Pourtant, il suffit d’ouvrir les yeux pour comprendre que les raisons de désespérer d’un miracle, ne manquent pas : économie surendettée, résistance des dirigeants à élaguer les structures administratives, à supprimer les « emplois de complaisance », mutinerie des communautés autonomes contre la réduction obligatoire du déficit, faillite de certaines communautés, capitulation de Valence (la Région a  dû faire appel à l’aide de l’Etat espagnol, mais refuse encore de se plier à une discipline budgétaire ), appareil tentaculaire et intact des pouvoirs locaux et territoriaux  trop souvent corrompus .

L’aveuglement des médias qui spéculent sur l’ignorance populaire, contribue à entretenir le malaise civil, qui révèle une société incapable de comprendre la gravité de cette situation d’urgence.

La Presse étrangère sonne pourtant le tocsin: effondrement de l’économie, implosion du marché immobilier, banques grevées par des pertes colossales, et taux d’emprunt à 10 ans à 7,5 % : on ne peut plus faire comme si l’Espagne pouvait encore s’en sortir seule, estime le Guardian. 

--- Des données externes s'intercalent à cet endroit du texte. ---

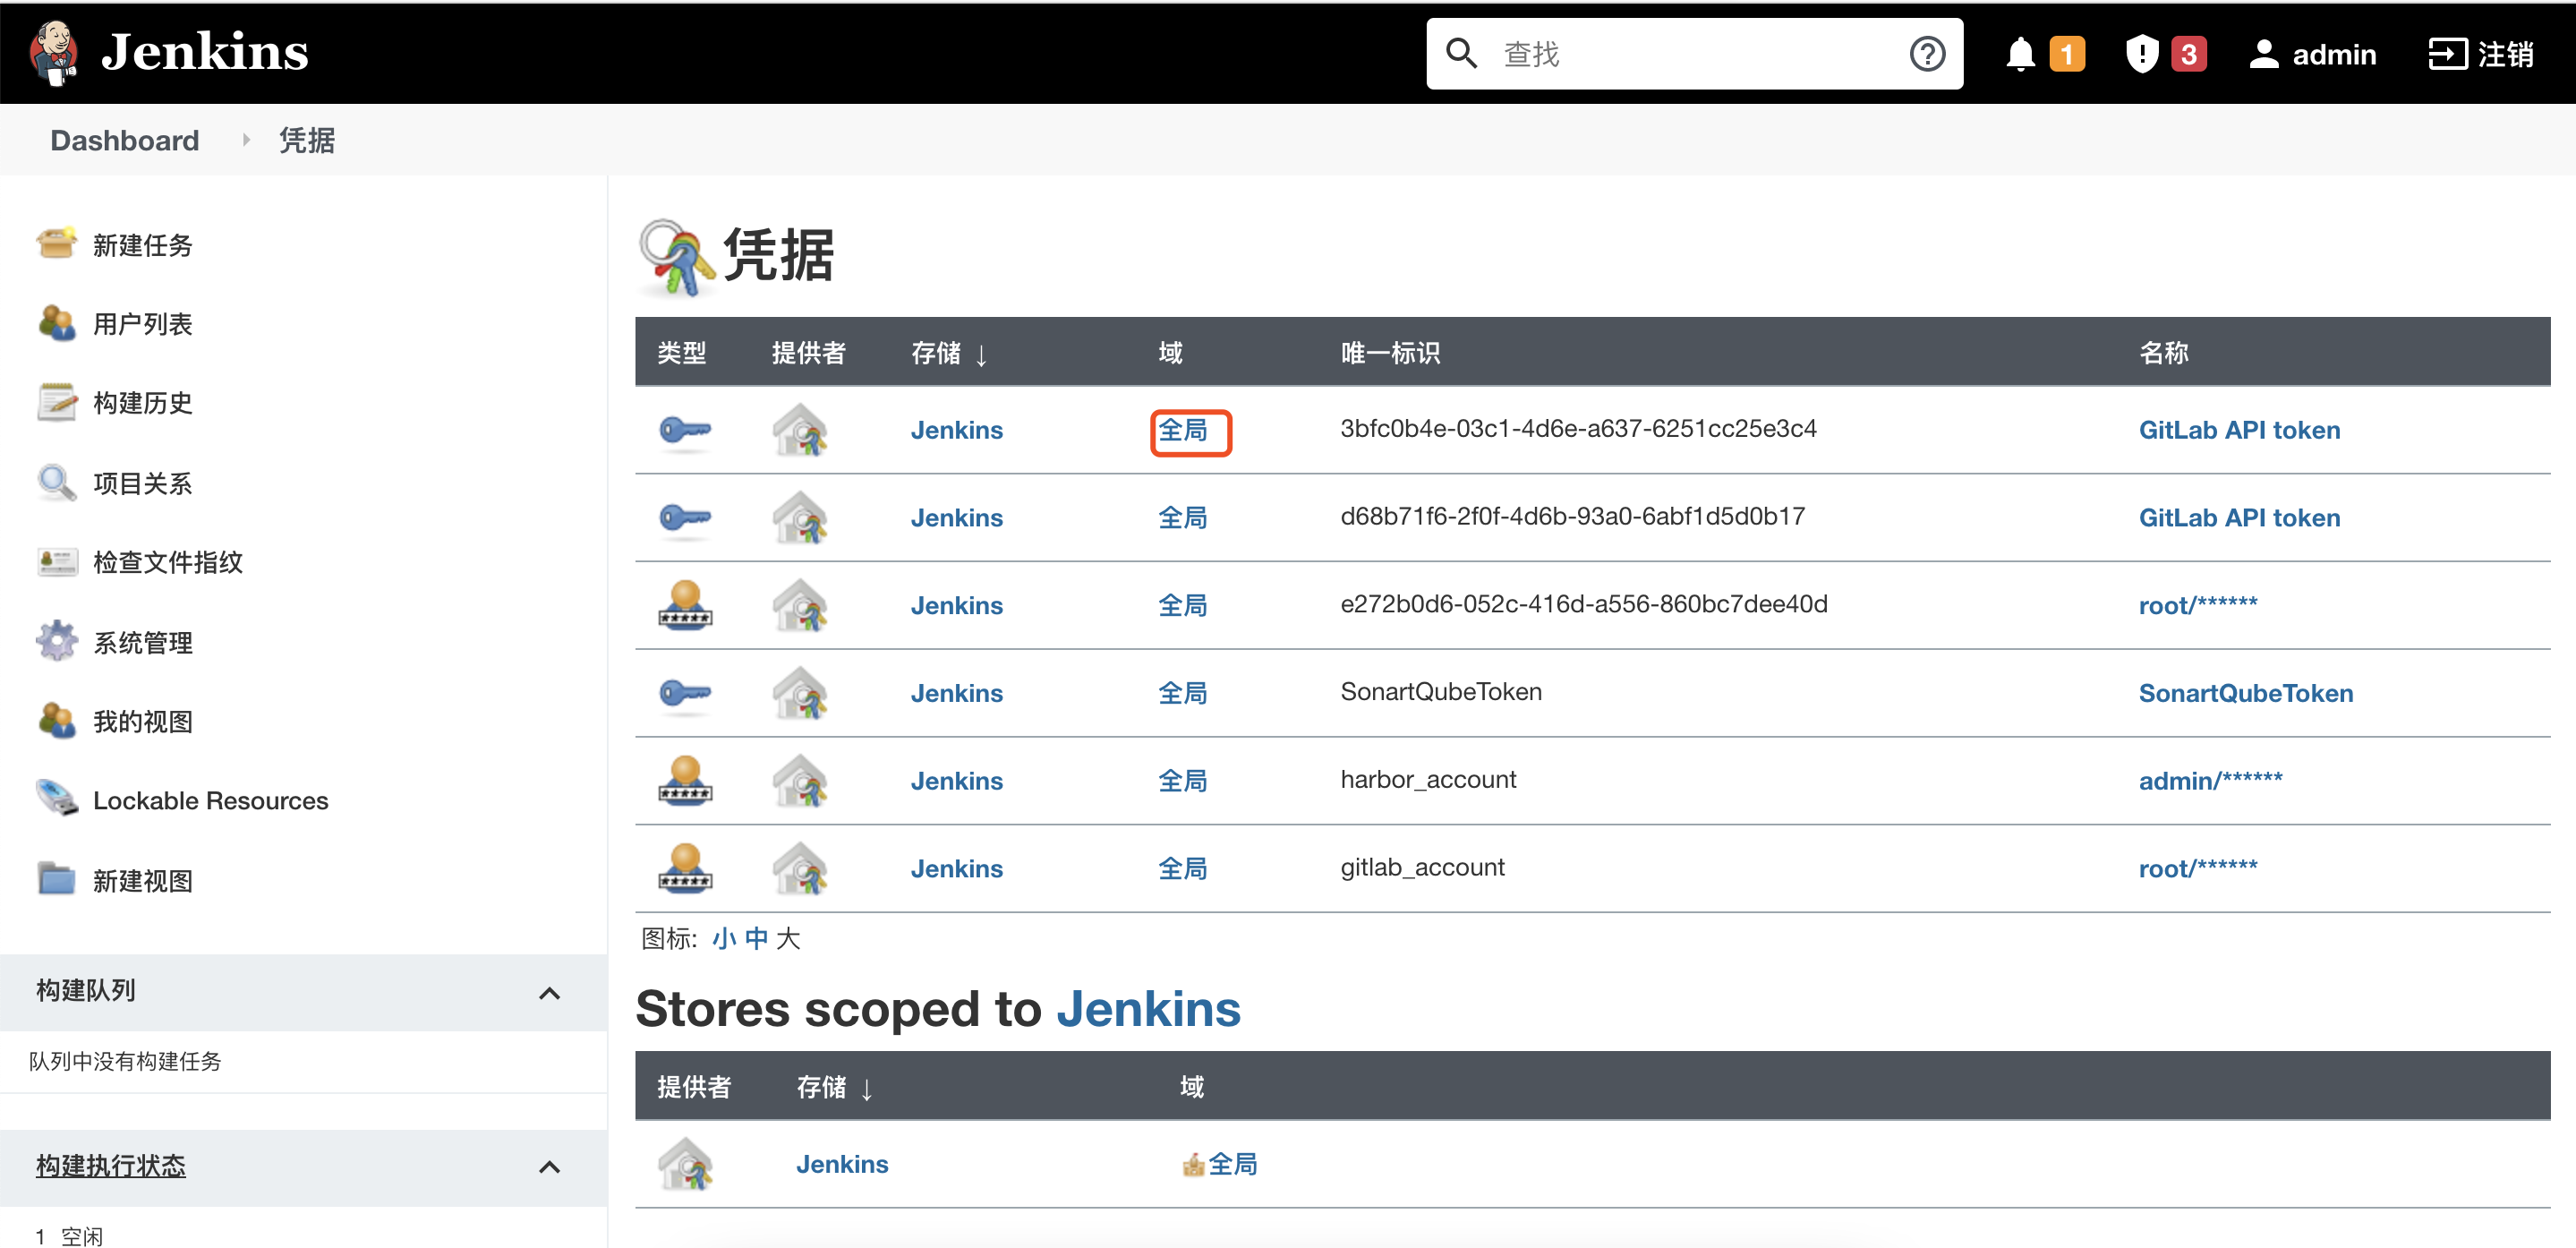Image resolution: width=2576 pixels, height=1248 pixels.
Task: Click the Lockable Resources USB icon
Action: point(57,799)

L’Espagne s’achemine inexorablement vers un plan de sauvetage, et sans doute à très court terme. La promesse que le déblocage de 100 milliards d’euros pour soutenir les banques allait suffire n’a jamais été qu’un leurre, et la preuve en est aujourd’hui faite.

Mais ce qui menace le plus l’Espagne, c’est l’effondrement programmé de la Grèce. Car une trappe est en train de s’ouvrir sous les pieds de la Grèce.

Les Allemands sont à bout de patience avec Athènes, et le FMI a été contraint lundi de nier toute intention de suspendre son aide financière. Le gouvernement grec est placé devant l’alternative suivante : accepter toute une nouvelle série de mesures de rigueur, dont il sait parfaitement  qu’elles seront à la fois contre-productives et politiquement suicidaires, afin de pouvoir honorer ses créances dans la zone euro, ou bien dévaluer et se placer en faillite hors de la zone euro.

Une sortie volontaire de la Grèce de l’euro semble devenue l’issue la plus probable, pour les milieux économiques allemands.
Cette « issue » déplacerait la ligne de front, et placerait l’Espagne sur la ligne de feu des « marchés ».

Une perspective qui serait loin de réjouir le Gouvernement français, qui serait alors contraint de descendre de « son petit nuage ».

Heureusement pour la jeunesse espagnole, il y a la plage….

2 réflexions au sujet de « Espagne: SOS jeunes !!! »

  1. llopis andré

    A force de faire tout au black,croyant toujours que la manne européenne,pourra les sauver la fable la cignale est la fourmie,prends toute sa saveur,je ne pense pas que l’Allemagne puisse continuer a accepter de cautionner cette situation.Quand à nous il y a un réveur qui pense que cela va s’arranger attention que cela se transforme en cauchemard pour lui est les Français,qui l’on élu avec des bulletins blancs et des abstentions.